=== DATA SHOWN ===

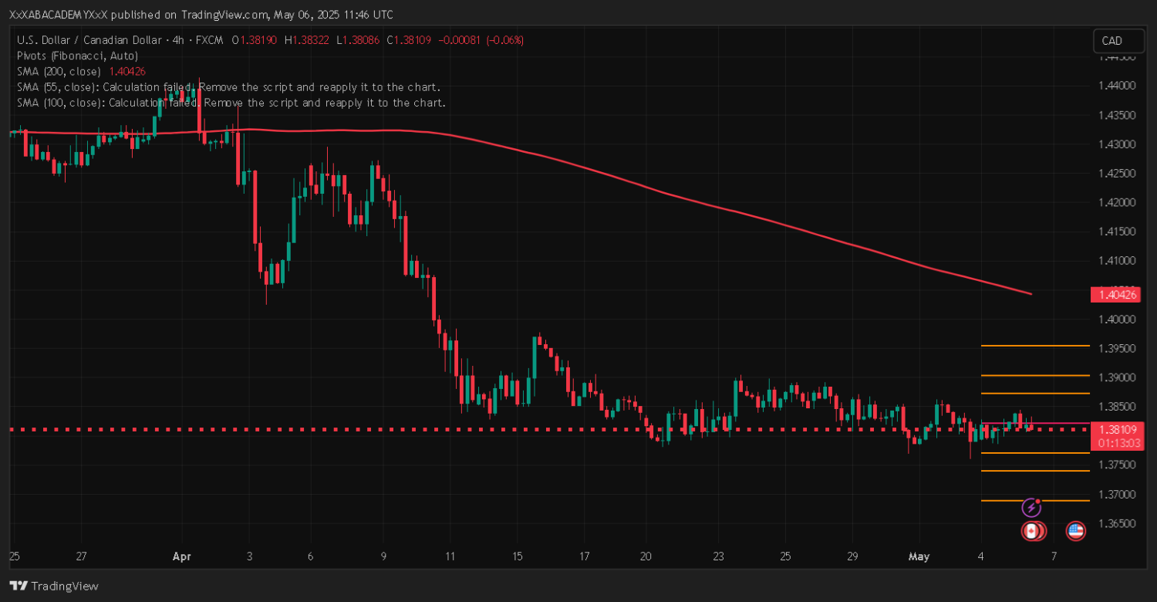Click the TradingView logo at bottom left
1157x602 pixels.
tap(54, 586)
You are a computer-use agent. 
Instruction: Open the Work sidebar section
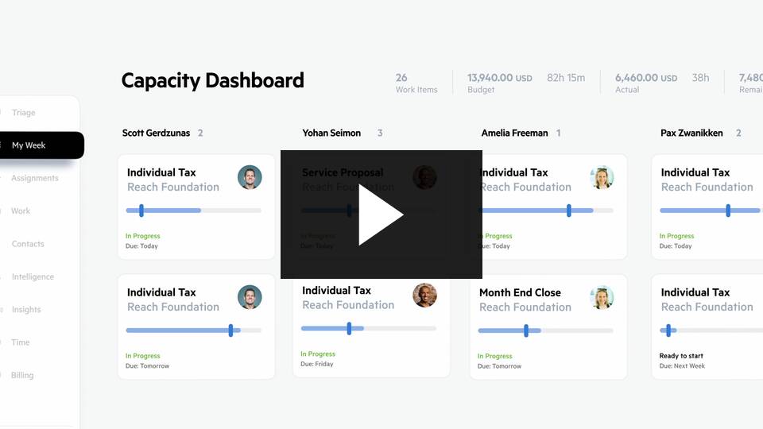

===

**TASK DETAILS:** Write out exactly, and nothing more than, the lines of the entries above from the line containing "You are a computer-use agent." through the final line; omit any pictures.

**EXERCISE ANSWER:**
You are a computer-use agent. 
Instruction: Open the Work sidebar section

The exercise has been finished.